S&P’s Vulnerability to Climate Change list named rich industrial nations as the least vulnerable -- with Luxembourg, Switzerland and Austria at the bottom. The U.S. and Britain were 10th and 12th least vulnerable.
The Philippines, which ranked seventh most vulnerable, already is seeing the effects of the rising global temperatures. It was battered by Super Typhoon Haiyan in 2013, a tropical storm that triggered landslides and may have killed as many as 10,000 people.
“We’re in the process of getting a catastrophe bond,” said Finance Minister Cesar Purisima in an interview. “In our fiscal planning, we consider that by creating line items that address disaster risk. We’re working within and with others to come up with risk-pooling mechanisms.”
The Philippines has a credit line with the World Bank that provides liquidity in the event of a natural disaster and is planning to get a second, he said.

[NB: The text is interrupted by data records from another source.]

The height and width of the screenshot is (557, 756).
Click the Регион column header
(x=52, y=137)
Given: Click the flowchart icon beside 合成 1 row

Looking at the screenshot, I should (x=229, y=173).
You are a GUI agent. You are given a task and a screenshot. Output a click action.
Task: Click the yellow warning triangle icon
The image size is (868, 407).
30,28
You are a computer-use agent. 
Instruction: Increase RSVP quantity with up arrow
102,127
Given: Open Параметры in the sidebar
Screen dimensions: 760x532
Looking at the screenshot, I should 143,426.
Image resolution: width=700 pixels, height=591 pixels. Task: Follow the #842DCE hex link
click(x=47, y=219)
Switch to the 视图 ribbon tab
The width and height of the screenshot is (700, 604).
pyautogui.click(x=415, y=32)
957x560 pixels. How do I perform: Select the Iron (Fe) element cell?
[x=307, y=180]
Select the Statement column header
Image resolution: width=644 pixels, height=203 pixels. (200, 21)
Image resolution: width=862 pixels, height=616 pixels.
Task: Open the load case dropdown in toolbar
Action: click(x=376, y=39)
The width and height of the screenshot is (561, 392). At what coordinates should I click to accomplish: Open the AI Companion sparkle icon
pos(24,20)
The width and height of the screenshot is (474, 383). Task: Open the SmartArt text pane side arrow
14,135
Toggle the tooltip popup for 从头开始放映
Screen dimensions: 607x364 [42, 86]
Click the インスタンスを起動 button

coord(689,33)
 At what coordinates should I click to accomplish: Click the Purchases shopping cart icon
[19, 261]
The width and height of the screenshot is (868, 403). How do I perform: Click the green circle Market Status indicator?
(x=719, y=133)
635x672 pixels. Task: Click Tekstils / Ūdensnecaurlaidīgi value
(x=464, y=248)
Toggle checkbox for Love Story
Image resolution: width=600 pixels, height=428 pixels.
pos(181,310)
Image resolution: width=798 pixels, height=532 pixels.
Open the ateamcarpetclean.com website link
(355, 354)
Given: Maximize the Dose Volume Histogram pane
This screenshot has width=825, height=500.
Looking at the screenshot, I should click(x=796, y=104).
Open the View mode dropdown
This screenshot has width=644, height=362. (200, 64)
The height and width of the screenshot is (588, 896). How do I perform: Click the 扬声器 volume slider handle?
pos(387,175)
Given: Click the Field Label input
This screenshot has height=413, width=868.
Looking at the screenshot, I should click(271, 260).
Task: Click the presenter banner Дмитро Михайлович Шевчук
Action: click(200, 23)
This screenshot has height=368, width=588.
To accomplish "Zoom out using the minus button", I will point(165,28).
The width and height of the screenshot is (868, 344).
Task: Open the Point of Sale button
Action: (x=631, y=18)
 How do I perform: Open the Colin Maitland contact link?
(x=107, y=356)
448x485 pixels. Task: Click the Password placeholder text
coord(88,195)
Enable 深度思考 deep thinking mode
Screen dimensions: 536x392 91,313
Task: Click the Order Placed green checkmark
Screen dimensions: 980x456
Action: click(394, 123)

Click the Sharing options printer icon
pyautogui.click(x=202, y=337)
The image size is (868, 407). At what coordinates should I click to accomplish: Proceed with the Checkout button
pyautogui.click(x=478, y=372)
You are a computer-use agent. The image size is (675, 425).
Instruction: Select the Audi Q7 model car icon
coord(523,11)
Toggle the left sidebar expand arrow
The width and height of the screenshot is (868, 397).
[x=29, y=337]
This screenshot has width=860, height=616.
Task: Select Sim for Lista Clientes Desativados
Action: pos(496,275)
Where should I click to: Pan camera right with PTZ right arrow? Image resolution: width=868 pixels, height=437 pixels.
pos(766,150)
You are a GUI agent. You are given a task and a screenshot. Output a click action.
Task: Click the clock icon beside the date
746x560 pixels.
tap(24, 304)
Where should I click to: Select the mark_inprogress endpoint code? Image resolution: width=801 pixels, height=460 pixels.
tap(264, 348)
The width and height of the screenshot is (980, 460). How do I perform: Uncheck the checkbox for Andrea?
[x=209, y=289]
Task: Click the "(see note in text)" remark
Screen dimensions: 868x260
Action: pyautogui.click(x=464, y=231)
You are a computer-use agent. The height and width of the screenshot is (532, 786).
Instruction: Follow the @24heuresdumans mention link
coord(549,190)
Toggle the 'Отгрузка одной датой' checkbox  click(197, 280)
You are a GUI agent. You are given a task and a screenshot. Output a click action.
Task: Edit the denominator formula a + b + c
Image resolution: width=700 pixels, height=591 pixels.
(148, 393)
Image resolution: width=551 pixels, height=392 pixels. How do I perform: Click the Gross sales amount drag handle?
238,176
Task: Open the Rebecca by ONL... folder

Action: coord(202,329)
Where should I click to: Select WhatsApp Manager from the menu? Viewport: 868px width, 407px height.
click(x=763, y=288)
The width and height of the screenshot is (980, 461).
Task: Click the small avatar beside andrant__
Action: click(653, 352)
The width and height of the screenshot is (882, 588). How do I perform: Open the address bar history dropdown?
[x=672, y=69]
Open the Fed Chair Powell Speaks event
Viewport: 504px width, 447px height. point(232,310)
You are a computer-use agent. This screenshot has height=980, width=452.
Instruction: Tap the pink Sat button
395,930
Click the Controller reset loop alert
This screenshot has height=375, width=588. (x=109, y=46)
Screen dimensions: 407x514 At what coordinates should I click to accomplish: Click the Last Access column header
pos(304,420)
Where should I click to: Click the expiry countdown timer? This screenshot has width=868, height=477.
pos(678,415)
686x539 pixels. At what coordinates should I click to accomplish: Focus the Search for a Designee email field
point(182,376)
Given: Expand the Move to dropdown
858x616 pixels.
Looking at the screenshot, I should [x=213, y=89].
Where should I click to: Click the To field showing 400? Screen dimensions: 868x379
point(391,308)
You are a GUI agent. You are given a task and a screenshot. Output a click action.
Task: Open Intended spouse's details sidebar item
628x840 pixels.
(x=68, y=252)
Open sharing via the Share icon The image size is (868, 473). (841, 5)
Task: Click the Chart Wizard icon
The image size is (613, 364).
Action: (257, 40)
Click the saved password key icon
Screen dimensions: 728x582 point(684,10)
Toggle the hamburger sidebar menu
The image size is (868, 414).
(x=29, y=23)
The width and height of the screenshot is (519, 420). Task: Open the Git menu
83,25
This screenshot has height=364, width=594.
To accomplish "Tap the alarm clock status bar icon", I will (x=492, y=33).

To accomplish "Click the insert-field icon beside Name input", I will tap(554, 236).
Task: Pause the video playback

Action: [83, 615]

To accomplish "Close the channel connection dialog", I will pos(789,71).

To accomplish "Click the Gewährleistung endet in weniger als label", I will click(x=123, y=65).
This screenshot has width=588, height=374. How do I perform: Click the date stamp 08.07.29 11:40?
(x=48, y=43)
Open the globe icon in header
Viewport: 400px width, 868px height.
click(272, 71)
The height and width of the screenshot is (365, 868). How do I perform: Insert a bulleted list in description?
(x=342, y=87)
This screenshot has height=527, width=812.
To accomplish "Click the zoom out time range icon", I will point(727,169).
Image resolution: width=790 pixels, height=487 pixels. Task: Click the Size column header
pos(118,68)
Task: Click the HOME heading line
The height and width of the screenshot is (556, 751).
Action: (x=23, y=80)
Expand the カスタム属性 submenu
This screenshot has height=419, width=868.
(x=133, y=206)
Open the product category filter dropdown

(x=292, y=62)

“I don’t think the answer is to pretend that the risks aren’t there or to discourage the financial sector from pricing them in,” Zadek said. “What we need is some kind of compensation mechanism that will be an intergovernmental agreement of some kind, to ensure that by correcting mispricing errors in the financial sector, the most vulnerable do not suffer as a result.”
HSBC Holdings Plc is “spending time thinking about” the Vulnerable 20, a group of finance ministers from the 20 countries that are the most exposed to climate change, according to Spencer Lake, vice-chairman of global banking and markets.
“The economic and people losses that go along with catastrophic, weather related risk are significant, and a lot of funding is required to build out mitigation and adaption mechanisms to help these economies,” Lake said.